## Tekstfragment

1.[geïntimeerde 1] ,

toegevoegd gerechtsdeurwaarder te [vestigingsplaats 1] ,
2.
[geïntimeerde 2],
toegevoegd gerechtsdeurwaarder te [vestigingsplaats 2] ,
3.
mr. [geïntimeerde 3],
toegevoegd gerechtsdeurwaarder te [vestigingsplaats 2] ,
4.
[geïntimeerde 4],
toegevoegd gerechtsdeurwaarder te [vestigingsplaats 2] ,
5.
[geïntimeerde 5],
gerechtsdeurwaarder te [vestigingsplaats 2] ,
geïntimeerden,
gemachtigde: [gemachtigde 2] .
Partijen worden hierna klaagster en de gerechtsdeurwaarders (afzonderlijk: gerechtsdeurwaarder 1, gerechtsdeurwaarder 2, gerechtsdeurwaarder 3, gerechtsdeurwaarder 4 en gerechtsdeurwaarder 5) genoemd.

1.De zaak in het kort

Klaagster verwijt de gerechtsdeurwaarders onder meer dat zij hebben geweigerd de naam van de verantwoordelijke gerechtsdeurwaarder(s) te noemen tegen wie zij haar klachten zou moeten richten. Klaagster heeft haar klacht gericht tegen de gerechtsdeurwaarders die exploten aan haar hebben betekend en derdenbeslag hebben gelegd. Het hof neemt een tussenbeslissing.

2.Het geding in hoger beroep

2.1.
Klaagster heeft op 30 december 2022 een beroepschrift – met bijlagen – bij het hof ingediend tegen de, aan deze beslissing gehechte, beslissing van de kamer voor gerechtsdeurwaarders te Amsterdam (hierna: de kamer) van 9 december 2022.
2.2.
De gerechtsdeurwaarder heeft op 24 februari 2023 een verweerschrift – met bijlagen – bij het hof ingediend.
2.3.
Het hof heeft van de kamer de stukken van de eerste aanleg ontvangen.
2.4.
De zaak is behandeld ter openbare terechtzitting van het hof van 22 juni 2023. Namens klaagster is haar echtgenoot en tevens haar gemachtigde, [gemachtigde 1] , verschenen. Namens de gerechtsdeurwaarders is [gemachtigde 2] verschenen. Zij hebben beiden het woord gevoerd. Klaagster is niet verschenen.

## Gegeven opdracht 1
Herschrijf de alinea uit het tekstfragment die begint met "Klaagster verwijt de gerechtsdeurwaarders" in kortere vorm. Behoud daarbij de hoofdfeiten.
## Gegeven opdracht 2
Noem alle datums die in het tekstfragment voorkomen.
## Gegeven opdracht 3
Kopieer het tekstfragment woordelijk tussen "Klaagster verwijt de" en "neemt een tussenbeslissing.", beide grenzen inbegrepen.

## Gegeven materiaal
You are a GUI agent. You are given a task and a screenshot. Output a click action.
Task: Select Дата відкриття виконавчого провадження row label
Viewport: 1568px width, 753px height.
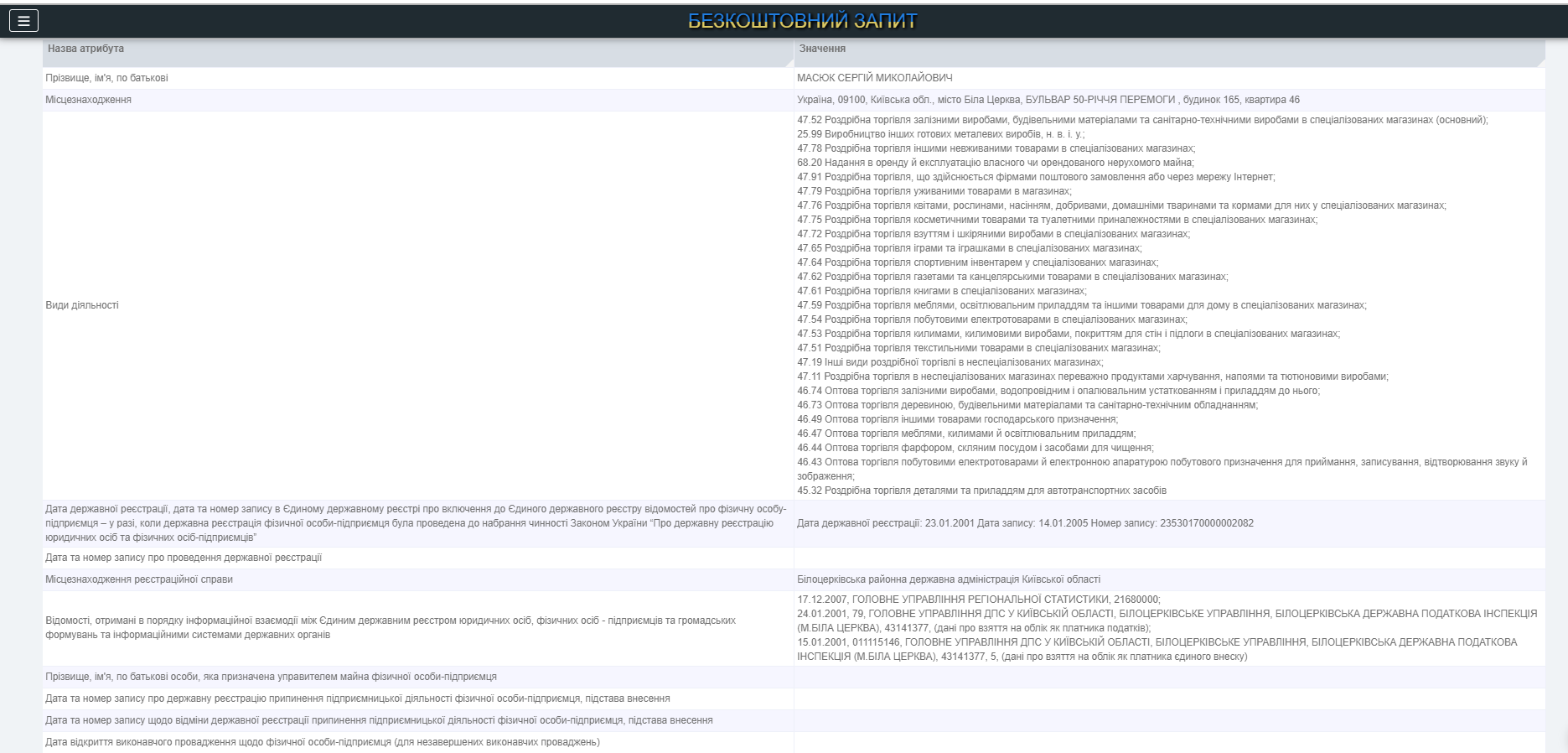coord(323,742)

## Uitgewerkte oplossing 1
Klaagster verwijt de gerechtsdeurwaarders onder meer dat zij weigerden de verantwoordelijke gerechtsdeurwaarder(s) te noemen. Zij richt haar klacht tegen de gerechtsdeurwaarders die haar exploten betekenden en derdenbeslag legden. Het hof neemt een tussenbeslissing.

## Uitgewerkte oplossing 2
- 30 december 2022
- 9 december 2022
- 24 februari 2023
- 22 juni 2023

## Uitgewerkte oplossing 3
Klaagster verwijt de gerechtsdeurwaarders onder meer dat zij hebben geweigerd de naam van de verantwoordelijke gerechtsdeurwaarder(s) te noemen tegen wie zij haar klachten zou moeten richten. Klaagster heeft haar klacht gericht tegen de gerechtsdeurwaarders die exploten aan haar hebben betekend en derdenbeslag hebben gelegd. Het hof neemt een tussenbeslissing.